Written exercise>
Format the part of the data that opens with the line containing "You are a computer-use agent. This" and closes with the line containing "Action: pyautogui.click(x=488, y=190)" as a JSON list of strings, one string per line and blank lines omitted.

Information shown>
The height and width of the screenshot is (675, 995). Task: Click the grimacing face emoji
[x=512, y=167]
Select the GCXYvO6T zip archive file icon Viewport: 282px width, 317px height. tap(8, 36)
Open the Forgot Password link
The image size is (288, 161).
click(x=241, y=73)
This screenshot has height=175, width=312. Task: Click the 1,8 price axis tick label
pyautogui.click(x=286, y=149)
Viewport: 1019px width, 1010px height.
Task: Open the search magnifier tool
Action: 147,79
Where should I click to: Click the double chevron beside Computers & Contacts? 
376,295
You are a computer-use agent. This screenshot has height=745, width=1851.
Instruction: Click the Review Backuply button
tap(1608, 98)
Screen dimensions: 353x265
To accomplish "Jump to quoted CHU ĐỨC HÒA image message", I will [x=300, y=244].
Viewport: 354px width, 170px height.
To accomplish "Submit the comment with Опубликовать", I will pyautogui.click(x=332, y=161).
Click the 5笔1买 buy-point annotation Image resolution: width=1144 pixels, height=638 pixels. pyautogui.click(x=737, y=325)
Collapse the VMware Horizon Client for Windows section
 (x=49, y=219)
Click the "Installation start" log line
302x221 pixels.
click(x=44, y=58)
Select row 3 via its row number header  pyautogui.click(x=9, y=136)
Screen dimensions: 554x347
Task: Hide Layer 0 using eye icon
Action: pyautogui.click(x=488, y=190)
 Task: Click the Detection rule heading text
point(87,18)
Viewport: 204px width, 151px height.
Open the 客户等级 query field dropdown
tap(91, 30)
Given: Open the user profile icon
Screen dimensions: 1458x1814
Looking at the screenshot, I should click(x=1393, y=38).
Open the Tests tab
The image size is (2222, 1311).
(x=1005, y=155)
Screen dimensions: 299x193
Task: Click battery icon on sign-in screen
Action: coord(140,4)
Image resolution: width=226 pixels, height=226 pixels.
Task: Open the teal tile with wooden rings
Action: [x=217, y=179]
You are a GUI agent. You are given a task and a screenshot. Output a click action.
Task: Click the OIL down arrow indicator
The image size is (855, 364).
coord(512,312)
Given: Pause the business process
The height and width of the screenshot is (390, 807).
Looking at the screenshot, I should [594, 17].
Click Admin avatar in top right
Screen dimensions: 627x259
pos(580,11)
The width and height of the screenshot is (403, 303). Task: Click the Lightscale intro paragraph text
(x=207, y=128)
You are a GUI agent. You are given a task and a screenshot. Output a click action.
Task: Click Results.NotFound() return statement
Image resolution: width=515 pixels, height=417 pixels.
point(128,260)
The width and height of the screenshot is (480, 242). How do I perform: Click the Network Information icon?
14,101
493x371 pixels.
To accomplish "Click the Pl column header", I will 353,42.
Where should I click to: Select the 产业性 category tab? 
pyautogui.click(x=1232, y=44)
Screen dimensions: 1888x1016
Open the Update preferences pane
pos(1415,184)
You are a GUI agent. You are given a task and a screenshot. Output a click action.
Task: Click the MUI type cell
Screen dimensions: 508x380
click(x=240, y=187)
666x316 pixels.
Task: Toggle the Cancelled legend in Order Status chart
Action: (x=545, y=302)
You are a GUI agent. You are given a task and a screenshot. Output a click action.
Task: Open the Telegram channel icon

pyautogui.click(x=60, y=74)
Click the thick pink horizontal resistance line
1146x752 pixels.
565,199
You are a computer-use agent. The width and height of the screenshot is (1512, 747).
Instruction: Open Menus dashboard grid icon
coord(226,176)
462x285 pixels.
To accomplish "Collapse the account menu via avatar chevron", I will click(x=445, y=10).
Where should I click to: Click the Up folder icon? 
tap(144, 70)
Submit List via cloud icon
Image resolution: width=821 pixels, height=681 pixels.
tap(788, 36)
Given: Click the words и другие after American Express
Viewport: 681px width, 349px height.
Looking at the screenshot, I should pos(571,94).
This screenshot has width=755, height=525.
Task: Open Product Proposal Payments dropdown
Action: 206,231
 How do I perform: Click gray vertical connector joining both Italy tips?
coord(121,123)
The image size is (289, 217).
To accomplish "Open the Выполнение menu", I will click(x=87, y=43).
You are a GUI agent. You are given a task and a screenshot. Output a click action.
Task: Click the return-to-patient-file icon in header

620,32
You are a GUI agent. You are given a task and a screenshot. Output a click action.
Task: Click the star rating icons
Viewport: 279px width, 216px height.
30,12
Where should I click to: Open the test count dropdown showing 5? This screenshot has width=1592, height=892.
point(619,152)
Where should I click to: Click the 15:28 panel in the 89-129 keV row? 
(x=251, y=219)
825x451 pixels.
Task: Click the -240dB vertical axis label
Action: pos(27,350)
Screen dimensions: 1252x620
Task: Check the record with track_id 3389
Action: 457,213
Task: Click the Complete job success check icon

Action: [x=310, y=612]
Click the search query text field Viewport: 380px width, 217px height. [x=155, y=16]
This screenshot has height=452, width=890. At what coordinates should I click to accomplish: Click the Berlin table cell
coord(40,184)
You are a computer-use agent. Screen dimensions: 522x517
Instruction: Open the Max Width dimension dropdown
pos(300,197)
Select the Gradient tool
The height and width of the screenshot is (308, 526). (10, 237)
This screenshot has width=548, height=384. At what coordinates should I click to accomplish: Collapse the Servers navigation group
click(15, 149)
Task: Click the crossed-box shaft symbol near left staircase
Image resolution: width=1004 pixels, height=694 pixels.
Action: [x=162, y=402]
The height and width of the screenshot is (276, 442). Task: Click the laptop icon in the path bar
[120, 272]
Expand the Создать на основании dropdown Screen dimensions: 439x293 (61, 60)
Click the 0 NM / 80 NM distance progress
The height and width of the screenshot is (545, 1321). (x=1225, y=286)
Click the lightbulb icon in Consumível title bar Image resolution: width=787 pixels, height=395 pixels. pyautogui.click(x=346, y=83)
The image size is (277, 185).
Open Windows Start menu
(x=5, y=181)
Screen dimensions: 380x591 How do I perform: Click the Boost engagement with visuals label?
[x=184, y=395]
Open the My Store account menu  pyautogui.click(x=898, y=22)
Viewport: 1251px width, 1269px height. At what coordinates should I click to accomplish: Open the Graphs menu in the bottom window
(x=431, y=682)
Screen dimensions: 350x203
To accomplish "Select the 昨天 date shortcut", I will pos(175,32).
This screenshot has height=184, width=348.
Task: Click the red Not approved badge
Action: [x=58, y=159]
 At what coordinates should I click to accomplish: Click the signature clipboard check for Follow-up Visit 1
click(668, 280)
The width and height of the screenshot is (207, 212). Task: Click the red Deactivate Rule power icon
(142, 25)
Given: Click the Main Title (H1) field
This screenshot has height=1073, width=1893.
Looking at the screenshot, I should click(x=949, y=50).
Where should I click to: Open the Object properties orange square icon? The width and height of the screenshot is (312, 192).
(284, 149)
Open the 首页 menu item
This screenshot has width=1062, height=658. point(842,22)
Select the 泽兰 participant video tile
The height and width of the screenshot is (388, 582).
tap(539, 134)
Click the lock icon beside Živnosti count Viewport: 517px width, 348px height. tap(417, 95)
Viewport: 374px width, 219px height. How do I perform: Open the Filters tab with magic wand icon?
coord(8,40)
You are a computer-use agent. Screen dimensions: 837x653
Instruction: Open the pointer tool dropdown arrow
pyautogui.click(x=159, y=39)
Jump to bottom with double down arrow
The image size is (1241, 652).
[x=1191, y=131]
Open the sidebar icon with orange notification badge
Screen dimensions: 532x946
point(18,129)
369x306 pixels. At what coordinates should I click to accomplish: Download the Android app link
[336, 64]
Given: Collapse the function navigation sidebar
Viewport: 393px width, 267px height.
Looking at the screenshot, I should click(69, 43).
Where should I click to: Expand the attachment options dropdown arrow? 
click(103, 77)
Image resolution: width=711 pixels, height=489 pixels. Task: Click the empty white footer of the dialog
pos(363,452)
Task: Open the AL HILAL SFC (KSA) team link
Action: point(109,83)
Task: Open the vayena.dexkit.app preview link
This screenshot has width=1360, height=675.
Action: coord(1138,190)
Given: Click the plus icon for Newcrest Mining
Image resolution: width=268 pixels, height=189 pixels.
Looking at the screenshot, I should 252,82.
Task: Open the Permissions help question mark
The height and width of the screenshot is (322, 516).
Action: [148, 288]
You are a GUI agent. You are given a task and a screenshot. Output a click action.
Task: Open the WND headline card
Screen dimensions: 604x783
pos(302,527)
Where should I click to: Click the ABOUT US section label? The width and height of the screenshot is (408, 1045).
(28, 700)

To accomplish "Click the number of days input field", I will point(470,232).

Result>
[
  "You are a computer-use agent. This screenshot has height=745, width=1851.",
  "Instruction: Click the Review Backuply button",
  "tap(1608, 98)",
  "Screen dimensions: 353x265",
  "To accomplish \"Jump to quoted CHU ĐỨC HÒA image message\", I will [x=300, y=244].",
  "Viewport: 354px width, 170px height.",
  "To accomplish \"Submit the comment with Опубликовать\", I will pyautogui.click(x=332, y=161).",
  "Click the 5笔1买 buy-point annotation Image resolution: width=1144 pixels, height=638 pixels. pyautogui.click(x=737, y=325)",
  "Collapse the VMware Horizon Client for Windows section",
  " (x=49, y=219)",
  "Click the \"Installation start\" log line",
  "302x221 pixels.",
  "click(x=44, y=58)",
  "Select row 3 via its row number header  pyautogui.click(x=9, y=136)",
  "Screen dimensions: 554x347",
  "Task: Hide Layer 0 using eye icon",
  "Action: pyautogui.click(x=488, y=190)"
]